> [Dataset entries]:
— Start —

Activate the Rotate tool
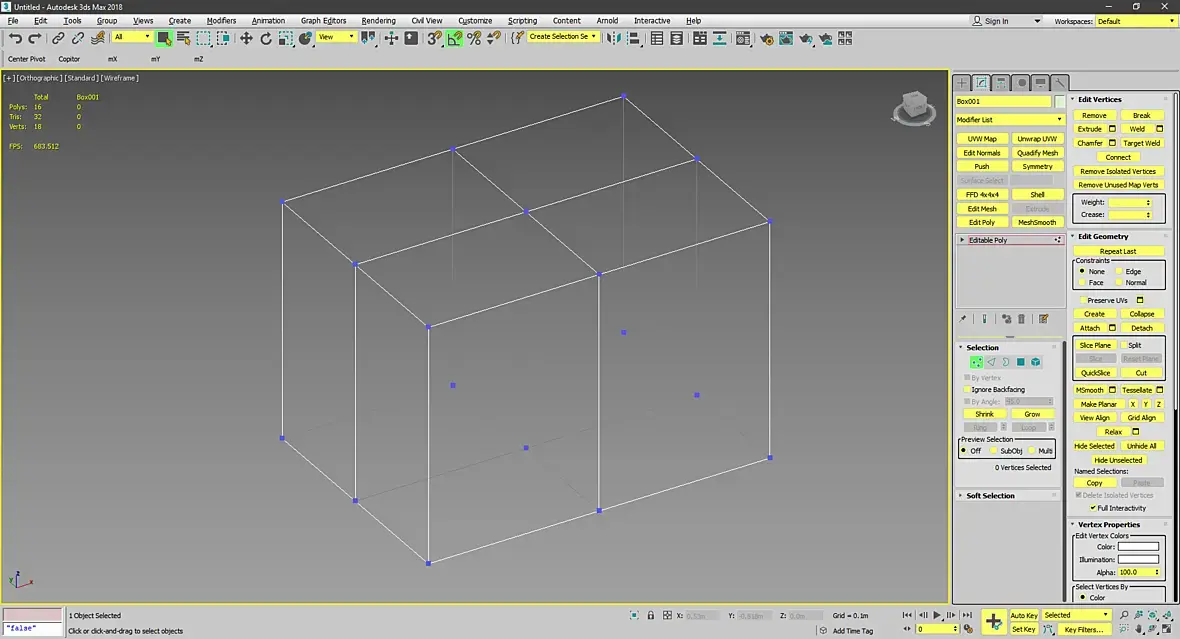 click(x=266, y=38)

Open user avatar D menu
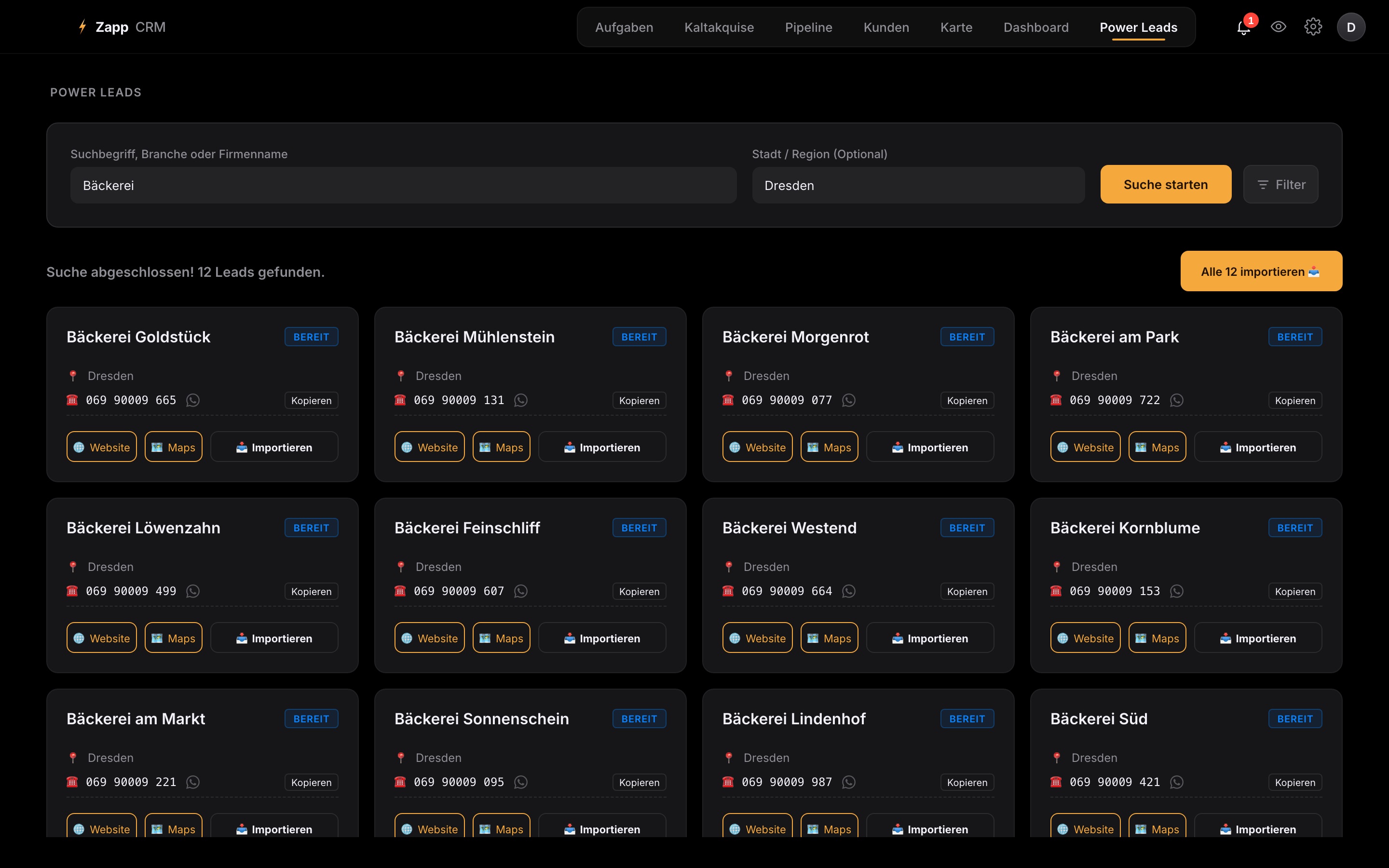(x=1350, y=27)
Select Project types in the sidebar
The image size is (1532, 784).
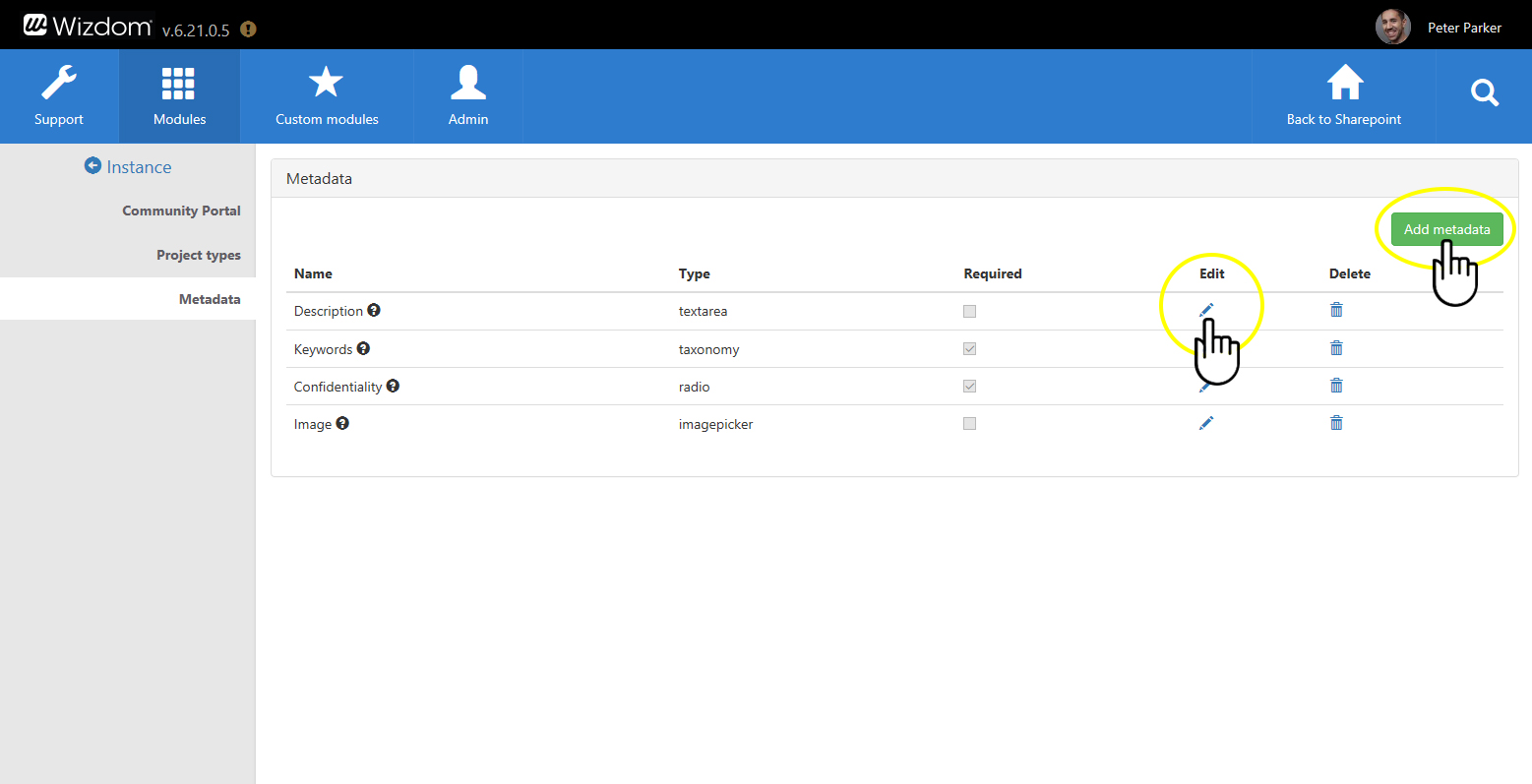[198, 255]
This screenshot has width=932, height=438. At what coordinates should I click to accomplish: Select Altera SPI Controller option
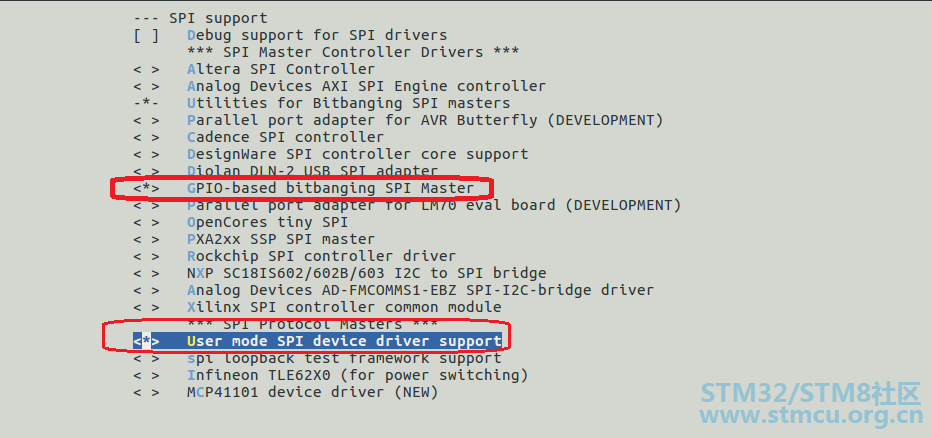tap(254, 69)
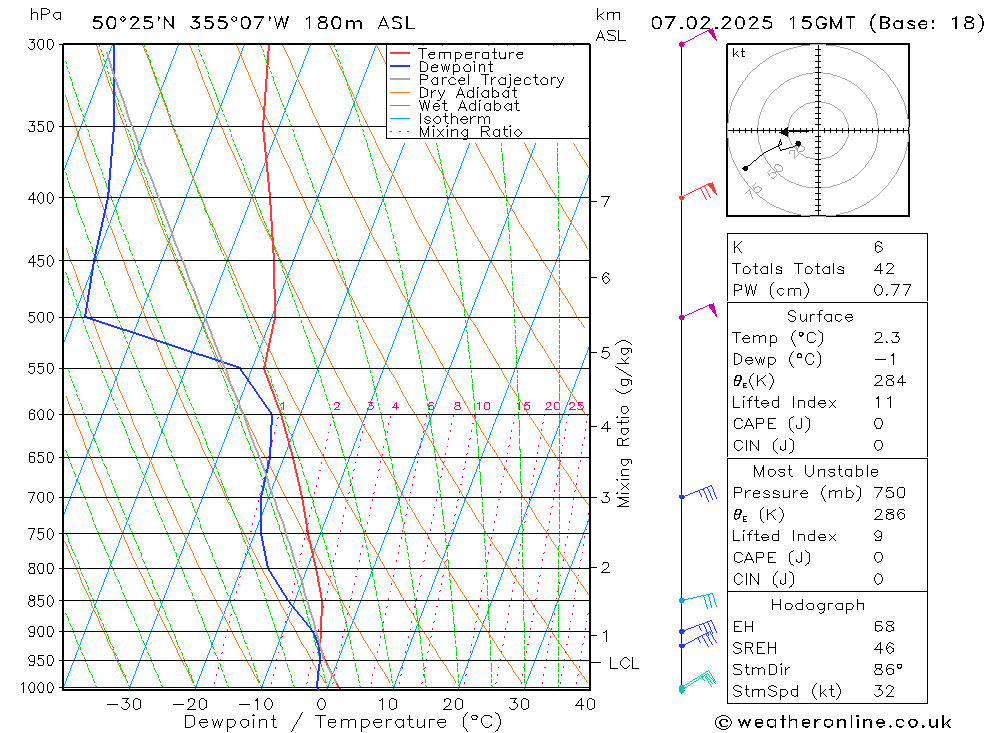Click the date and time title text
This screenshot has width=1000, height=733.
tap(817, 23)
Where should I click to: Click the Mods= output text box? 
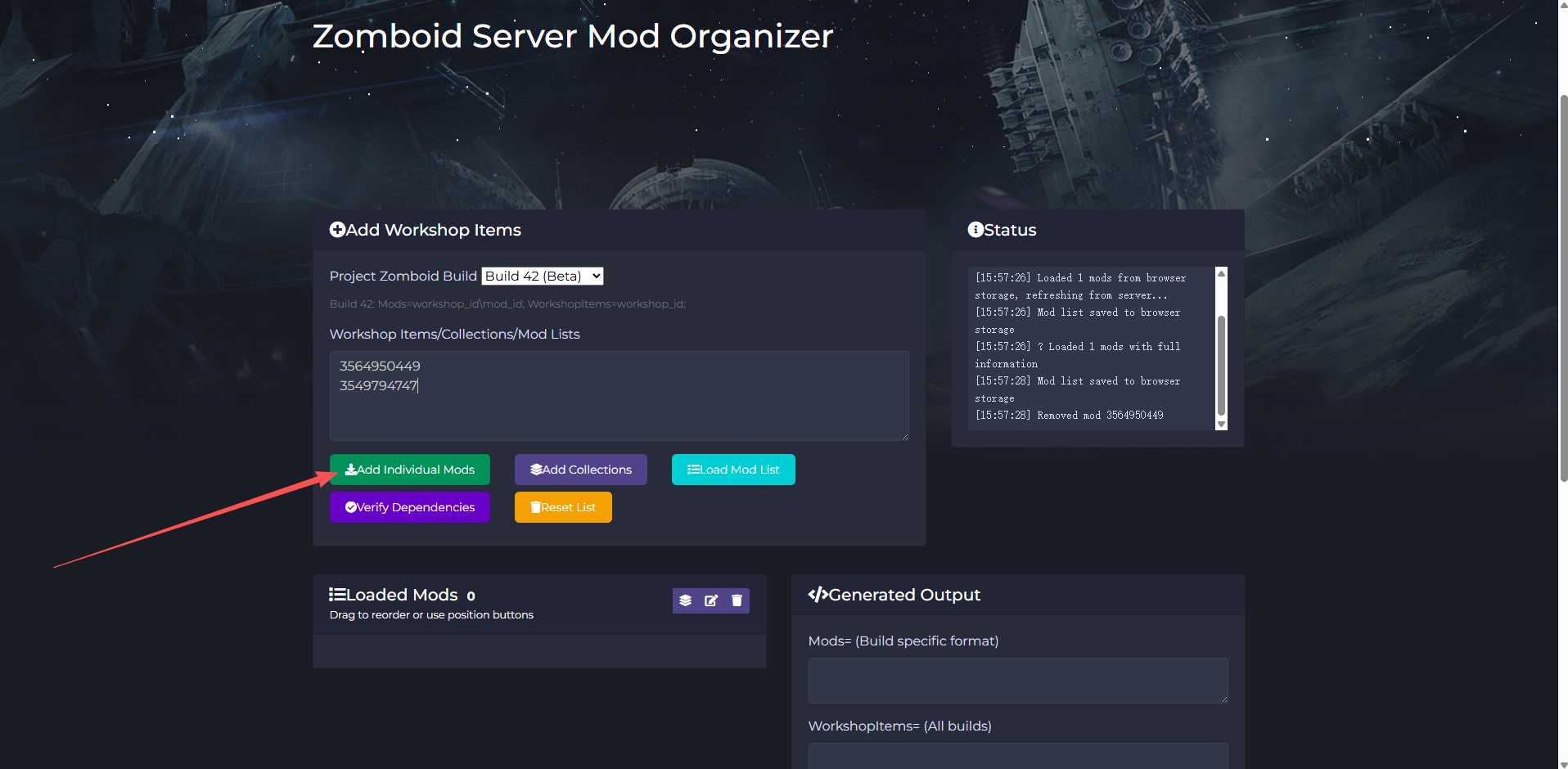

— End —

> [The request]: Repeat every line of the records above word for word, leaving out the pictures.

> [Expected answer]:
Activate the Rotate tool
 click(x=266, y=38)

Open user avatar D menu
(x=1350, y=27)
Select Project types in the sidebar
The image size is (1532, 784).
[198, 255]
This screenshot has width=932, height=438. At what coordinates should I click to accomplish: Select Altera SPI Controller option
tap(254, 69)
Click the date and time title text
This screenshot has width=1000, height=733.
tap(817, 23)
Where should I click to: Click the Mods= output text box? 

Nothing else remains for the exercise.